JOUW OPDRACHT
Geef een deel van de tekst over het koperen altaar woordelijk weer. Begin bij de woorden met "Laten we beginnen" en stop na "dit beeld zien.".

GEËXTRAHEERDE TEKST

^^^^^^^^

Yahuah heeft ons nu rechtstreeks gebracht naar de opdracht voor de bouw van het koperen altaar, dat in de voorhof staat, welke het allereerste is wat je zou zien bij het betreden van het tabernakel gebied. Een groot deel van de beschrijving van dit altaar is eerder beschreven in eerdere beschrijvingen van de voorwerpen in het Heilige der Heiligen en het Heilige, dat wil zeggen het hout en koper. Koper, zoals we eerder hebben vastgesteld, is een beeld van oordeel, en dit altaar wordt de ultieme plek van het oordeel. Dit altaar wordt het brandofferaltaar genoemd. (Exodus 30:28, Leviticus) 4:7). Dit altaar dient te worden onderscheiden van het reukofferaltaar, welke Yahuah gekozen heeft te benoemen na de opdracht tot de bouw van dit altaar. Hier is een goede en geldige reden voor, die we later zullen bespreken.

Laten we beginnen bij het begin van dit altaar. Yahuah instrueert Mozes eerst om een altaar te maken. Het woord voor altaar is mizebecha (מזבח). Het woord heeft als bron het werkwoord zavach. Zavach is het Hebreeuwse woord voor offerande brengen of offeren. Dus, het altaar is het zelfstandig naamwoord en het offeren is het werkwoord, of de actie. De letterlijke betekenis van zavach, of offeren, is om iets voor te bereiden voor een hoger doel. Het is direct verbonden met de voorbereiding van een maaltijd om een gast te voorzien. Bijvoorbeeld, een eerdere gebeurtenis in Genesis laat dit beeld zien.

Genesis 31:54 “En Jakob bracht een slachtoffer op die berg en nodigde zijn verwanten tot een maaltijd. En zij hielden de maaltijd en overnachtten op de berg.”

Hier hebben we het offer dat rechtstreeks verbonden is met het eten van een maaltijd. Wanneer er een os, een schaap of een geit wordt geofferd op dit altaar, is Yahuah tevreden. Wij zien de eerste van zo’n gelegenheid van een brandoffer in Genesis 8:20, wanneer Noach uit de ark komt en een altaar bouwt. In Genesis 22:8,13, hebben we een prachtig, bewegend beeld van wat Yahusha zelf zal doen op het tegenbeeld van het koperen altaar, een boom (ed: NBG paal), - een boom waarop Hij vastgenageld werd. In Genesis 22:8 lezen we dat Yahuah zelf in het offer zal voorzien in plaats van Isaak. De meeste christelijke commentatoren zien dit als een verklaring van profetie, dat Yahuah Zelf het lam zal worden in de vorm van Yahusha. Het Hebreeuws zegt daar: ‘elohiym yir'eh-lo hashsheh. Dit is letterlijk vertaald als ’Elohiym zal Zelf voor het Lam zorg dragen. Met andere woorden, ’Elohiym zal Zelf in het lam voorzien. Dit in en uit zichzelf suggereert niet dat Hij Zelf het offer zou zijn. Met dit soort verkeerde vertalingen is de leugen van incarnatie (vleeswording van Yahuah) in de wereld geholpen. Het is de vervanger voor Isaak, geloof ik, die meer licht werpt op vers acht. In vers dertien staat:

Genesis 22:13 “Toen sloeg Abraham zijn ogen op en daar zag hij een ram achter zich, met zijn horens verward in het struikgewas. En Abraham ging en nam de ram en offerde hem ten brandoffer in plaats van zijn zoon.”

^^^^^^^^

GEGEVENSFRAGMENTEN
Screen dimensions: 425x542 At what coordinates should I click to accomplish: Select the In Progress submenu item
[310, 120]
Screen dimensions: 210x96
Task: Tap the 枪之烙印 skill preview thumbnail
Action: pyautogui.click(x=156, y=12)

^^^^^^^^

UITVOER HIERONDER
Laten we beginnen bij het begin van dit altaar. Yahuah instrueert Mozes eerst om een altaar te maken. Het woord voor altaar is mizebecha (מזבח). Het woord heeft als bron het werkwoord zavach. Zavach is het Hebreeuwse woord voor offerande brengen of offeren. Dus, het altaar is het zelfstandig naamwoord en het offeren is het werkwoord, of de actie. De letterlijke betekenis van zavach, of offeren, is om iets voor te bereiden voor een hoger doel. Het is direct verbonden met de voorbereiding van een maaltijd om een gast te voorzien. Bijvoorbeeld, een eerdere gebeurtenis in Genesis laat dit beeld zien.